═════ Records for this task ═════
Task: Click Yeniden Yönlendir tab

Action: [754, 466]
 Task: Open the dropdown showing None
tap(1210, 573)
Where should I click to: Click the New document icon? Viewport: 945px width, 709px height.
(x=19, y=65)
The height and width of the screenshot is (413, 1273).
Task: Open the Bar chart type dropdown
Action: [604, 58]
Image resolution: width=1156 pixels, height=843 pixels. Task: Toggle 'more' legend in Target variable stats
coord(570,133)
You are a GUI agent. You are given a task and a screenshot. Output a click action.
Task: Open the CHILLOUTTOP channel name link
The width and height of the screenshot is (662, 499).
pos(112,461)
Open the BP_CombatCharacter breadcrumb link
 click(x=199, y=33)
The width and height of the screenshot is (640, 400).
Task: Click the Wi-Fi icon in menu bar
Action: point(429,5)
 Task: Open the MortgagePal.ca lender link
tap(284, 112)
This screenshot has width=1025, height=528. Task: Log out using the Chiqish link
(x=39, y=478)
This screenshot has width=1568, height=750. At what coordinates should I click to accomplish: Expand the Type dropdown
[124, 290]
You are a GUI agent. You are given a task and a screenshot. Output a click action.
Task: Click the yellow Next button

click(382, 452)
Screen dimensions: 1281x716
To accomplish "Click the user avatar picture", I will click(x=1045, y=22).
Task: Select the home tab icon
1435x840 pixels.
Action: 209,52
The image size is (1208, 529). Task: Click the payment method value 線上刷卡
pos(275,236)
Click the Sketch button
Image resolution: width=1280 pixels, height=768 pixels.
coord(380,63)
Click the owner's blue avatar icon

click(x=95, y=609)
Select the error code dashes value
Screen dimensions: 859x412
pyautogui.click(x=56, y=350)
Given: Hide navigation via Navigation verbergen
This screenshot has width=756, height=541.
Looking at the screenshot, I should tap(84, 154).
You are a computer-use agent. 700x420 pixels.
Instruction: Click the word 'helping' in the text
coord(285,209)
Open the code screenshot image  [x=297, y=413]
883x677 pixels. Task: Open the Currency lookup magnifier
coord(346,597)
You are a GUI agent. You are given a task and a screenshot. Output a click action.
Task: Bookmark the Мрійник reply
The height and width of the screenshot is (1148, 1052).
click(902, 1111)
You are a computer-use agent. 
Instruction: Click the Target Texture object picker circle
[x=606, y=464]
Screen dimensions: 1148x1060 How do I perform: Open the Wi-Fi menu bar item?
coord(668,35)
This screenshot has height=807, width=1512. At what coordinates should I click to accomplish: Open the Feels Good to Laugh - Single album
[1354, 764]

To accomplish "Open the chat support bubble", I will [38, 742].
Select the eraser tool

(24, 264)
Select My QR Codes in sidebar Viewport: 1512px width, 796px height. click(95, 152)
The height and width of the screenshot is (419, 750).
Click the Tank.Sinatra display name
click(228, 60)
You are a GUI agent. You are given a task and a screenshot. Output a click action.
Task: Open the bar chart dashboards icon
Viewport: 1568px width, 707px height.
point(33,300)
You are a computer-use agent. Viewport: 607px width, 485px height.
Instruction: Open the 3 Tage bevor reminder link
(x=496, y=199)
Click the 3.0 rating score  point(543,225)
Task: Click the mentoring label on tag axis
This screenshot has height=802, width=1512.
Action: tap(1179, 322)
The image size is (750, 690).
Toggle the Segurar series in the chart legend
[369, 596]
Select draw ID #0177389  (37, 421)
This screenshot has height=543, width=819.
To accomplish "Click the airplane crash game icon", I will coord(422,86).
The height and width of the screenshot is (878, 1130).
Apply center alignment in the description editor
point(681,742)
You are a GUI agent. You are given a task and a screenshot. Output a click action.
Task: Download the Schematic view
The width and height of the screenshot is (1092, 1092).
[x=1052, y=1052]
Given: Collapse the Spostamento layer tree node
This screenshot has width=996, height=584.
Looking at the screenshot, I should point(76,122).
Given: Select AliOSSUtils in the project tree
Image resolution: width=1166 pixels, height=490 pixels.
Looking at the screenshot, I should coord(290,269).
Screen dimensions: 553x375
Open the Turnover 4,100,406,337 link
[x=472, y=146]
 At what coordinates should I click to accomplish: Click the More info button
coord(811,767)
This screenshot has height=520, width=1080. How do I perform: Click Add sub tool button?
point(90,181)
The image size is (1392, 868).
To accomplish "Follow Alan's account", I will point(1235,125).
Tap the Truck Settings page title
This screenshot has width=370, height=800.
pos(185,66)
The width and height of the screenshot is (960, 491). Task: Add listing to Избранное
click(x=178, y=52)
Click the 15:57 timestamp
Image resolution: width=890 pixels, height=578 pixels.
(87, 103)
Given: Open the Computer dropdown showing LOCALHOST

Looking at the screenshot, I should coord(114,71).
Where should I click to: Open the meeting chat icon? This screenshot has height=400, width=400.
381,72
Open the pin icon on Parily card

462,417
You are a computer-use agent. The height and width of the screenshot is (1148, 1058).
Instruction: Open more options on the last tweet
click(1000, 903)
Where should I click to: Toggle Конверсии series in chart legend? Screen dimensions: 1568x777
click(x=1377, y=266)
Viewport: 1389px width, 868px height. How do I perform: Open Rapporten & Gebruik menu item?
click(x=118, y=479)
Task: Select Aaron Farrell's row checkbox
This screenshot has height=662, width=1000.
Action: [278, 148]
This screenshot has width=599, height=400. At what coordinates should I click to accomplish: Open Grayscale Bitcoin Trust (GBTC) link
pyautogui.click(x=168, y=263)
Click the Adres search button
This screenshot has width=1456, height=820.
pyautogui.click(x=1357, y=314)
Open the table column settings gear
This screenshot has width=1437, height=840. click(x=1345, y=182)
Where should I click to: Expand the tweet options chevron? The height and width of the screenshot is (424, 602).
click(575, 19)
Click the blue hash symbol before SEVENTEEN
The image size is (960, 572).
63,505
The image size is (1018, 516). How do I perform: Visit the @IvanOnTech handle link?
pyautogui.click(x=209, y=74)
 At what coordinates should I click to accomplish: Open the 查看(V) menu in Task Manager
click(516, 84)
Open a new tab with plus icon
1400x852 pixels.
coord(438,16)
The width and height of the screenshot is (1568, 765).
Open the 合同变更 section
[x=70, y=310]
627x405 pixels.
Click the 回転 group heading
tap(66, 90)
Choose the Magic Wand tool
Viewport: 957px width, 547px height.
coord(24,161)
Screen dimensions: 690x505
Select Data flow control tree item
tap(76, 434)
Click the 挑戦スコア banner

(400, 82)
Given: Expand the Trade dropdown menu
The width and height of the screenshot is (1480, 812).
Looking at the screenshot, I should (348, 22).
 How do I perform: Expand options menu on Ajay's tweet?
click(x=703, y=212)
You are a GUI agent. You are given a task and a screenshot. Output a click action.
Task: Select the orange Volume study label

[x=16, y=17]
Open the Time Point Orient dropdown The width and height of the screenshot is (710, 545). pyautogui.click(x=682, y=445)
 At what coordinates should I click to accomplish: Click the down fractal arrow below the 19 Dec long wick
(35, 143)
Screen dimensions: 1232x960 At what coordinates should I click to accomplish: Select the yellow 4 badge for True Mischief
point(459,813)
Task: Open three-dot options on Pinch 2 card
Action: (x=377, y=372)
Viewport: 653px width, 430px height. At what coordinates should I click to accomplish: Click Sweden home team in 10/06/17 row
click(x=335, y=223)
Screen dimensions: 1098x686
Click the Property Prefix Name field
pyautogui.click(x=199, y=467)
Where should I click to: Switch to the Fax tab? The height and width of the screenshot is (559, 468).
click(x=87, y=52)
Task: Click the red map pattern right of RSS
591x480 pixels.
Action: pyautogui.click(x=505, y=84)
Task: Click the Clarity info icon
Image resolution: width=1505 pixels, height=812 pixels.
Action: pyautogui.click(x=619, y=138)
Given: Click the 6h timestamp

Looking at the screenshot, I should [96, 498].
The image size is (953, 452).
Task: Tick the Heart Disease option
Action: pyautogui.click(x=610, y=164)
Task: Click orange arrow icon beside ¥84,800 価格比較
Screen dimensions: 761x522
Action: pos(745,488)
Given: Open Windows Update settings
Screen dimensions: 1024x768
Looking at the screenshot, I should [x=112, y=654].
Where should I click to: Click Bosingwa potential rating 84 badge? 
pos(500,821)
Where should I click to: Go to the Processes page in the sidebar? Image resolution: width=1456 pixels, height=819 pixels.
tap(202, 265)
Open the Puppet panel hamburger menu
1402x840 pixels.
═════
Copy the items from the beginning through the line containing "Action: 209,52", keeping every line identical to the original.

▸ **Solution to this task**
Task: Click Yeniden Yönlendir tab

Action: [754, 466]
 Task: Open the dropdown showing None
tap(1210, 573)
Where should I click to: Click the New document icon? Viewport: 945px width, 709px height.
(x=19, y=65)
The height and width of the screenshot is (413, 1273).
Task: Open the Bar chart type dropdown
Action: [604, 58]
Image resolution: width=1156 pixels, height=843 pixels. Task: Toggle 'more' legend in Target variable stats
coord(570,133)
You are a GUI agent. You are given a task and a screenshot. Output a click action.
Task: Open the CHILLOUTTOP channel name link
The width and height of the screenshot is (662, 499).
pos(112,461)
Open the BP_CombatCharacter breadcrumb link
 click(x=199, y=33)
The width and height of the screenshot is (640, 400).
Task: Click the Wi-Fi icon in menu bar
Action: point(429,5)
 Task: Open the MortgagePal.ca lender link
tap(284, 112)
This screenshot has width=1025, height=528. Task: Log out using the Chiqish link
(x=39, y=478)
This screenshot has width=1568, height=750. At what coordinates should I click to accomplish: Expand the Type dropdown
[124, 290]
You are a GUI agent. You are given a task and a screenshot. Output a click action.
Task: Click the yellow Next button

click(382, 452)
Screen dimensions: 1281x716
To accomplish "Click the user avatar picture", I will click(x=1045, y=22).
Task: Select the home tab icon
1435x840 pixels.
Action: 209,52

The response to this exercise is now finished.